Certificates from the IR are hot-reloaded. When a Kubernetes Secret changes, the new certificate appears in the next IR snapshot and the data plane applies it to the running listener without restarting.

The HTTP proxy applies a filter chain to each request. Filters can modify the request before it reaches the backend and the response before it reaches the client:

  • Request header modification: Add, set, or remove HTTP headers on the request
  • Response header modification: Add, set, or remove HTTP headers on the response
  • Request redirect: Return HTTP redirects directly from the proxy
  • URL rewrite: Modify the request path or hostname before forwarding
  • Rate limiting: Enforce per-route or per-backend rate limits
  • Wasm plugins: Execute custom WebAssembly modules that can inspect and modify requests and responses

The stream proxy handles L4 traffic: TCP and UDP connections. It operates at the transport layer, forwarding bytes between the client and the backend without inspecting application-layer protocols.

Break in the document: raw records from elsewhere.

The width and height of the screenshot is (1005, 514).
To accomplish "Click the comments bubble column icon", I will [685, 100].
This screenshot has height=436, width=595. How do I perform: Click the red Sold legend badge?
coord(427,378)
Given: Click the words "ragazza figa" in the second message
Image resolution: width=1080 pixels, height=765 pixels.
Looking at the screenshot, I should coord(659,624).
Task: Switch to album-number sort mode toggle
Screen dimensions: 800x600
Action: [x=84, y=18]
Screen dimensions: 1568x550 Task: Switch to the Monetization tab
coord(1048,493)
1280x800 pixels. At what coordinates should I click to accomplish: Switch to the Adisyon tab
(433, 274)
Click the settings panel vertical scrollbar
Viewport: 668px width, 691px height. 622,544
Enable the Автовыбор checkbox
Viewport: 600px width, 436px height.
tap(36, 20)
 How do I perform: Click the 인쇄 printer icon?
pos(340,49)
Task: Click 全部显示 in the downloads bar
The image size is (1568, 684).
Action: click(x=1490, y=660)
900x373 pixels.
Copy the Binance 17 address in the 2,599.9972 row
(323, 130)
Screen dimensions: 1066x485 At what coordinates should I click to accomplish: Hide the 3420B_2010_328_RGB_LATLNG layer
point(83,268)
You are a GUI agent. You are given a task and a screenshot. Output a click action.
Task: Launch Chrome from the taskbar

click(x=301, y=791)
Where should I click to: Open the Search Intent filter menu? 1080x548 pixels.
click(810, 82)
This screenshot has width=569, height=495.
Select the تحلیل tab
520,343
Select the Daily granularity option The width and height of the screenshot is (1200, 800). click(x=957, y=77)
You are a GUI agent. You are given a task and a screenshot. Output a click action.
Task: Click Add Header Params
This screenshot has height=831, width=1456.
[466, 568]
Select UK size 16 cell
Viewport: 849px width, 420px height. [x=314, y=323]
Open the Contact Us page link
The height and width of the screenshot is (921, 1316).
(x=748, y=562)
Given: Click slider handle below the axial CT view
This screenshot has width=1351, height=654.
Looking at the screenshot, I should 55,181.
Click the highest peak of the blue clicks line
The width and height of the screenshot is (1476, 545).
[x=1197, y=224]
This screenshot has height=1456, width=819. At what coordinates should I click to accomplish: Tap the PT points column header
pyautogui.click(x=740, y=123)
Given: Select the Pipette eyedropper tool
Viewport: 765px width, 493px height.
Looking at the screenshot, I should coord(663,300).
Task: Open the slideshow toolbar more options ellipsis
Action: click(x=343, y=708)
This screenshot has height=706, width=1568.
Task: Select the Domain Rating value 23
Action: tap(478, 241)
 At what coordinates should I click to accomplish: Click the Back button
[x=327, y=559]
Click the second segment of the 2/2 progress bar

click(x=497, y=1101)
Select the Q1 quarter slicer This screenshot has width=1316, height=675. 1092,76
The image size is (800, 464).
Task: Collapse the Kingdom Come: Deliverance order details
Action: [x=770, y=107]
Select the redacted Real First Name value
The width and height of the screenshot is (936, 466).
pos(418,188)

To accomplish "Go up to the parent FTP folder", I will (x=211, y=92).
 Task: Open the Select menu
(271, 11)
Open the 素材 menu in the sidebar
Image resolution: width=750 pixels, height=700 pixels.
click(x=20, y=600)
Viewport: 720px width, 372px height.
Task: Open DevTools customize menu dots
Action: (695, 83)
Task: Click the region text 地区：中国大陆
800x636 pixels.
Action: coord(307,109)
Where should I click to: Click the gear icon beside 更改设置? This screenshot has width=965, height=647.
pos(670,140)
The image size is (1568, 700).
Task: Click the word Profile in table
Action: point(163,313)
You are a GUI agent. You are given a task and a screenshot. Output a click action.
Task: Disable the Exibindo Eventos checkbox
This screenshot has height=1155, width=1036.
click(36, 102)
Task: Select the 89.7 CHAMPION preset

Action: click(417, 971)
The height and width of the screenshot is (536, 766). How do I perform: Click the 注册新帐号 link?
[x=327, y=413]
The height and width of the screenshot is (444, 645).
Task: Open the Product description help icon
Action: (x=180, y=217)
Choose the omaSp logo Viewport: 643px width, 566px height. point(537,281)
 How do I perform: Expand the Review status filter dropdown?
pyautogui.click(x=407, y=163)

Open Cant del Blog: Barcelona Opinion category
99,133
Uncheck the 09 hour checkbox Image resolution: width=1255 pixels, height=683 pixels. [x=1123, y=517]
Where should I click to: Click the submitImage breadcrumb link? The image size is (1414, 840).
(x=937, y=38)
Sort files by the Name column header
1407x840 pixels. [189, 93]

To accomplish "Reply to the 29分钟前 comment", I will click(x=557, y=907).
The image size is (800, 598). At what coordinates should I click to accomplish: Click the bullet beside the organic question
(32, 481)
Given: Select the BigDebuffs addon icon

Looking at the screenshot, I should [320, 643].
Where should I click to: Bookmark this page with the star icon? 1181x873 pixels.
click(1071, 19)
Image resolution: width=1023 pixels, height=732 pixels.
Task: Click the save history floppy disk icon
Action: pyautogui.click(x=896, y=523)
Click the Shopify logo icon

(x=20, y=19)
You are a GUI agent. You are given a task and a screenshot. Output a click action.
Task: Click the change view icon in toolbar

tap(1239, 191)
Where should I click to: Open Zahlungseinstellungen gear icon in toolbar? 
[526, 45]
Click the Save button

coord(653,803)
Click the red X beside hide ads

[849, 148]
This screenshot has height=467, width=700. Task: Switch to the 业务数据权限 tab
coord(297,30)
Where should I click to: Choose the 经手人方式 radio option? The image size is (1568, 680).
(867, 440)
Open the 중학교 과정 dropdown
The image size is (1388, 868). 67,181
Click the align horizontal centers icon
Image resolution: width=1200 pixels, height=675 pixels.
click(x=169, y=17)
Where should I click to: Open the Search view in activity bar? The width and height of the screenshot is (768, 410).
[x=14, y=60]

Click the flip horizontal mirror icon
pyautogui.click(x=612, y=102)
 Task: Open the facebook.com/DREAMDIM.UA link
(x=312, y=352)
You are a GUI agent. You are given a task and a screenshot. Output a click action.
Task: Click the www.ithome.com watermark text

TCP routes are configured per listener and matched by port. The stream proxy accepts a TCP connection on the listener, selects a backend from the configured backend pool, and establishes a TCP connection to the backend. Data is proxied bidirectionally until either side closes the connection.

UDP routes work similarly but handle datagram-oriented traffic. The proxy binds a UDP socket on the listener port, receives datagrams, and forwards them to backends. UDP session tracking keeps related datagrams (from the same source) routed to the same backend.

Backends are grouped into pools, each representing a Service or AIService from the IR. The backend pool manages:

The data plane supports multiple load balancing algorithms configured via BackendLBPolicy:

  • Round robin: Distributes requests evenly across healthy backends
  • Least connections: Sends requests to the backend with the fewest active connections
  • Random: Selects backends randomly, weighted by endpoint weight
  • Consistent hash: Hashes a request attribute (source IP, header, cookie) to consistently route to the same backend

Session persistence, configured via BackendLBPolicy, ensures requests from the same client are routed to the same backend for a configurable duration. The proxy uses cookie-based or header-based affinity.

Backends are monitored with active and passive health checks:

  • Active health checks: The proxy periodically sends HTTP or TCP probes to each backend. Unhealthy backends are temporarily removed from the pool.
  • Passive health checks: The proxy tracks connection and request failures. When failures exceed a threshold, the backend is marked unhealthy.

Circuit breakers protect backend services from overload. Each backend pool can be configured with maximum connection limits, maximum pending requests, and per-connection limits. When a circuit opens, the proxy rejects requests with a 503 Service Unavailable response rather than forwarding them to the overloaded backend.

The Wasm runtime executes WebAssembly plugins at configurable points in the request pipeline. Plugins are loaded from the WasmPlugin CRD and applied at the listener or route level.

Plugin execution points:

  • HTTP request headers: Modify or inspect request headers before routing
  • HTTP request body: Inspect or transform the request body
  • HTTP response headers: Modify or inspect response headers before the client sees them
  • HTTP response body: Inspect or transform the response body

Plugins run in a sandboxed WebAssembly environment with limited access to host resources. They communicate with the proxy via a well-defined ABI (application binary interface) that provides functions for header manipulation, body access, and logging.

The data plane emits structured logs using Rust’s tracing framework, Prometheus metrics via a dedicated HTTP endpoint, and optional OpenTelemetry traces. Log levels are configurable per module using tracing filter directives (e.g., info,hyper=warn for verbose proxy debugging without noise from the HTTP library).

The metrics endpoint exposes data plane-specific counters for request volume, latency histograms, backend health, connection counts, and error rates. These are scraped by Prometheus and visualized in the bundled Grafana dashboard.